# START OF Passage shown
Training new alexnet by training on 2d images for feature extraction



In [None]:
def train_model_for_imgs(model, criterion, optimizer, scheduler, num_epochs=25):
    since = time.time()

    best_model_wts = copy.deepcopy(model.state_dict())
    best_acc = 0.0

    for epoch in range(num_epochs):
        print('Epoch {}/{}'.format(epoch, num_epochs - 1))
        print('-' * 10)

        # Each epoch has a training and validation phase
        for phase in ['train', 'test']:
            if phase == 'train':
                model.train()  # Set model to training mode
            else:
                model.eval()   # Set model to evaluate mode

            running_loss = 0.0
            running_corrects = 0

            # Iterate over data.
# END OF Passage shown
# START OF Record excerpts
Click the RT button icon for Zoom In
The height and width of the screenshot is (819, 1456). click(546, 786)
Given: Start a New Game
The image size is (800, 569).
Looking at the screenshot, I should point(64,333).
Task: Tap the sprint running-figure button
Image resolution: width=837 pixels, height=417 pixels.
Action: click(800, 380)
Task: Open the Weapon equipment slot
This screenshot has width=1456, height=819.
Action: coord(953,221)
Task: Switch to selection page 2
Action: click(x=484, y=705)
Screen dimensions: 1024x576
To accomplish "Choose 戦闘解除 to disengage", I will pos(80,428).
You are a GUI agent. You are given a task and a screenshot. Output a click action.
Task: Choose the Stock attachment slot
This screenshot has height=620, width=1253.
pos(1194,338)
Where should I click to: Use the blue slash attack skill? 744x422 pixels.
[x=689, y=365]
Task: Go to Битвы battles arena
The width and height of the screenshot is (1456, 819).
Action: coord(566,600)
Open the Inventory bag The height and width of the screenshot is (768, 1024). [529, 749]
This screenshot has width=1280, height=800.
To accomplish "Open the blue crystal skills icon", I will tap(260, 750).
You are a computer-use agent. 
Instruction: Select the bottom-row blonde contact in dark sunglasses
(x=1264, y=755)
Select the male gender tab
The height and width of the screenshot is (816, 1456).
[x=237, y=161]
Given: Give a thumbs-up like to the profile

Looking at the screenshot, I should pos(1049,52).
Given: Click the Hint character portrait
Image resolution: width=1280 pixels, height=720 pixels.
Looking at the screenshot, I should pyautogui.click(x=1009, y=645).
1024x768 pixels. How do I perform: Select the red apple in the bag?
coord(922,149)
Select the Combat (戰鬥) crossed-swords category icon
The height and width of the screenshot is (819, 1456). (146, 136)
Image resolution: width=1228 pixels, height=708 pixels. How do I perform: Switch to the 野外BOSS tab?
# END OF Record excerpts
[Problem]: Reproduce verbatim the stretch of the AlexNet training code from "best_model_wts = copy.deepcopy(model.state_dict())" through "num_epochs - 1))".

[Completed task]:
best_model_wts = copy.deepcopy(model.state_dict())
    best_acc = 0.0

    for epoch in range(num_epochs):
        print('Epoch {}/{}'.format(epoch, num_epochs - 1))